Второй тип, природный или расовый, «ветеринарный» антисемитизм – с его каталогом физических, поведенческих и психологических «стигматов» – был связан с теорией еврейского «вырождения» и во многом питался исследованиями психиатров-эволюционистов еврейского же происхождения, озабоченных выживанием евреев, в частности трудами Чезаре Ломброзо и его ученика Макса Нордау, которые были хорошо известны и неоднократно переводились в России
[296] (например, книга последнего Вырождение
[297]). Выделяемые этими учеными и писателями «стигматы» еврейского «вырождения» часто оказывались схожими с признаками вырождения общечеловеческого, совпадали со «стигматами» других «вырожденческих» групп, меньшинств как национальных, так и психологических и поведенческих, в частности гомосексуальных.

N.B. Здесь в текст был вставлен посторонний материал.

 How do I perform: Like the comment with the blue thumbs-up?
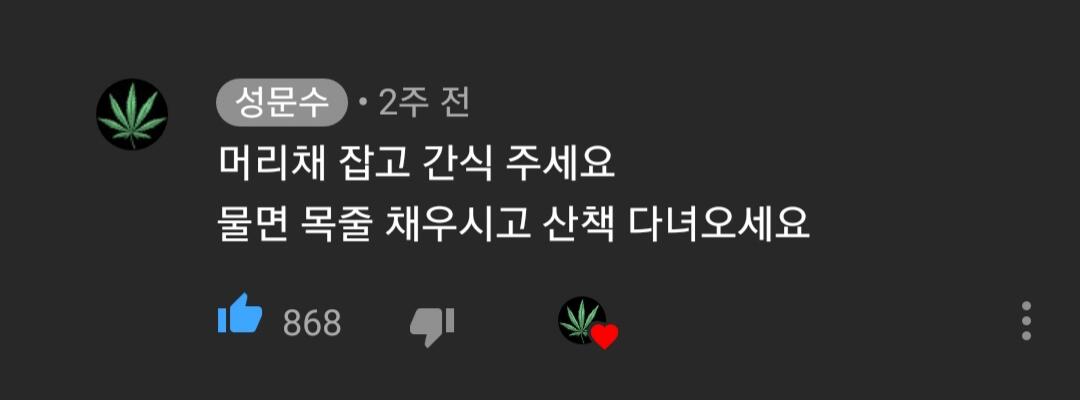point(240,314)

Наконец, культурный, националистический, «русский» или почвенный антисемитизм, включавший в себя наследие славянофильства – антизападничество, а также социалистические и утопические тенденции – был в русском просвещенном обществе, как нам кажется, укоренен глубже всего, ибо он частично совпадал с центральным, наиболее болезненным, питаемым в течение двух столетий комплексом русской культуры, поставленной начиная с эпохи Петра Великого в ситуацию «ученицы» Европы, то есть в позицию слабую, воспринимающую. Будучи сами учениками Европы, русские – художественный дар которых часто описывался как ими самими, так и внешними наблюдателями именно как «слабый», беспочвенный, как способность лишь подражать – оказывались, при сравнении себя с евреями, в положении «сильной», укорененной национальной культуры. Упрекая евреев в неспособности к созданию «своего» и в паразитировании на «чужом», русские символически выносили за скобки свое собственное отношение к Европе. Так, например, описывал Белый творчество евреев по отношению к русским, парадоксально называя при этом Генриха Гейне «слабым», а Тютчева, стольким последнему обязанного, «сильным» автохтонным поэтом
[298]. Именно как «слабое» описывал, как мы видели, Бенуа дарование Бакста.